Around the time that Jurassic Park was released a number of scientific studies were published claiming to have obtained DNA from amber-entombed insects that were many millions of years old. None of these results have been able to be replicated under controlled conditions and many have since been shown to be the result of contamination from human or bacterial DNA.
Although amber (fossil tree sap) is an excellent medium for preserving the morphological structure of insects and other organisms, such as plants, frogs and lizards, it seems that it is not conducive to preserving the fragile molecules of DNA.
So if we can’t get DNA from insects in amber, can we get it from dinosaur bones or eggs? In 2000 scientists announced that they had sequenced small pieces of DNA from a 65 million-year-old Triceratops bone and that the DNA sequence they obtained was identical to turkey DNA. This result was surprising because not even other bird species have a 100% match to turkey for this fragment of DNA. The most likely explanation for their result is that the DNA sequence they obtained was actually turkey DNA. The scientists, who remained quite sceptical of their own findings, later admitted that they may have been eating turkey sandwiches in the laboratory, which was probably the source of the contamination.

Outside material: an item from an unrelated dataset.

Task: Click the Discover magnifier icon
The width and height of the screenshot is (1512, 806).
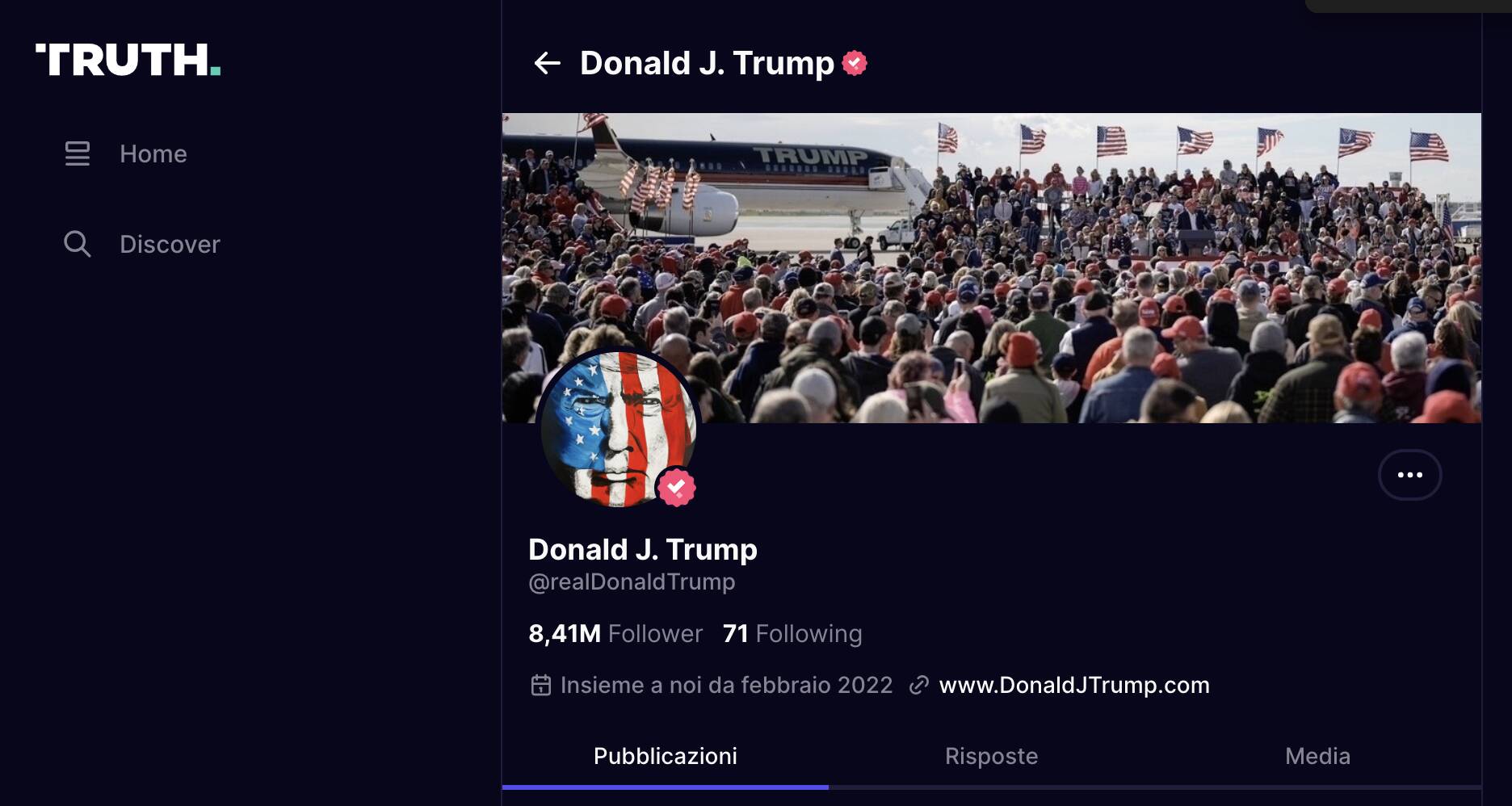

So how long does DNA last? Experiments using bones from New Zealand’s own moa have shown that under ideal conditions (dry and cold environments such as Arctic permafrost), DNA would be completely destroyed after 6.8 million years. The age limit to being able to retrieve readable DNA is likely to be about 1 million years. This is much more recent that the youngest dinosaur remains at 65 million years old (excluding the ancestors of modern birds).
Currently the oldest accepted ancient DNA recovered is 700 000 years from a horse bone preserved in permafrost in Western Canada.
There are numerous websites discussing other scientific inaccuracies in the movie. For example the pack-hunting Velociraptors shown in the movie are another genus of dinosaur, Deinonychus. Velociraptors were actually about half the size of those in the film.
Recently an entomologist pointed out that the specimen of mosquito shown in amber in Jurassic Park is an elephant mosquito, which is one of the few species that doesn’t actually consume blood! It is the largest species of mosquito, which is probably why it was selected for the movie.
Despite a few scientific errors, and after all it is science fiction, Jurassic Park remains a classic. Jurassic Park IV, which isn’t set for release until 2015, is already riling paleontologists who were hoping that some of the dinosaurs would be feathered, reflecting recent research.
And what about Mary Schweitzer discoveries? In 2011 she has found traces of aDNA in Tyrannosaurus rex cells. And before – collagen, hemoglobin and other proteins. All where expected to be just bacterial contaminations – unless proven different: they’re original. So I wouldn’t be so sure that the DNA isn’t.
Hi Paul,
Thank you for your comment. Mary and colleagues have published a number of papers reporting proten survival in dinosaur bones. Proteins are known to survive much longer than DNA but I believe that Mary’s research still has many critics and is quite controversial. It will be interesting to see what happens in the next few years!